Streaming has been a loss-leader ($2.3 billion in EBITDA losses from streaming in 2022) and streaming revenues are not replacing lost linear revenues on a one-to-one basis. Warner Bros. Discovery is in a place where it needs to maintain both debtholder and investor confidence in the business: A shift towards an unproven model of relevancy and the smaller scale it should deliver will do more harm than good to that confidence.
Investors and debtholders are demanding more profitability and cash flow. The objective of delivering relevancy over scale may ultimately deliver that cash flow, but the needle to thread in that story is scale. At 20 million subscribers, Peacock does not help to tell that story even if it may be the new standard-bearer for a relevancy-driven model.
There is no precedent for Warner Bros. Discovery to point to say “we are better off pivoting to relevancy”. To keep its investors happy (and the stock has dropped 6% since the presentation), it is better off selling investors and debtholders on scale even if the best model lies elsewhere.
Delivering Relevancy
The ultimate question is, why would pivoting to delivering relevancy be a financially savvy decision?

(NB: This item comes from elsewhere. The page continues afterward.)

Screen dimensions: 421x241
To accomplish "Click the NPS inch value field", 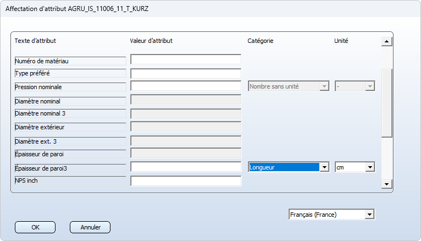I will coord(186,180).
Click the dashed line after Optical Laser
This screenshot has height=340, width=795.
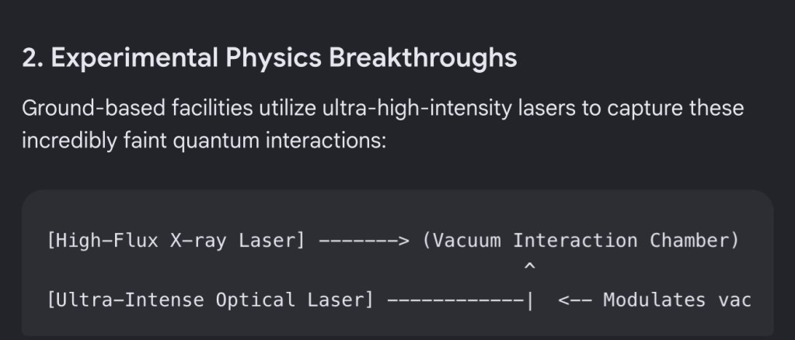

It is a smaller business model because it relies on fewer titles. There is no clear path to return on investment and if WWE CEO Nick Khan has his way, the cost savings from no longer licensing larger libraries will be eaten up by the WWE and other licensed content providers who understand their unusual worth to a relevancy-driven ecosystem. That rationale underpinned the recent WWE merger with Endeavor and UFC.
So, it makes sense why relevancy-driven streaming models are appealing to the likes of Disney and NBCUniversal. But it also makes sense why companies like Warner Bros. Discovery are hesitant to make that pivot. This may be why we are currently *hearing* more about relevancy as a solution than being presented with the details of actual successful models beyond Hulu, Netflix and YouTube.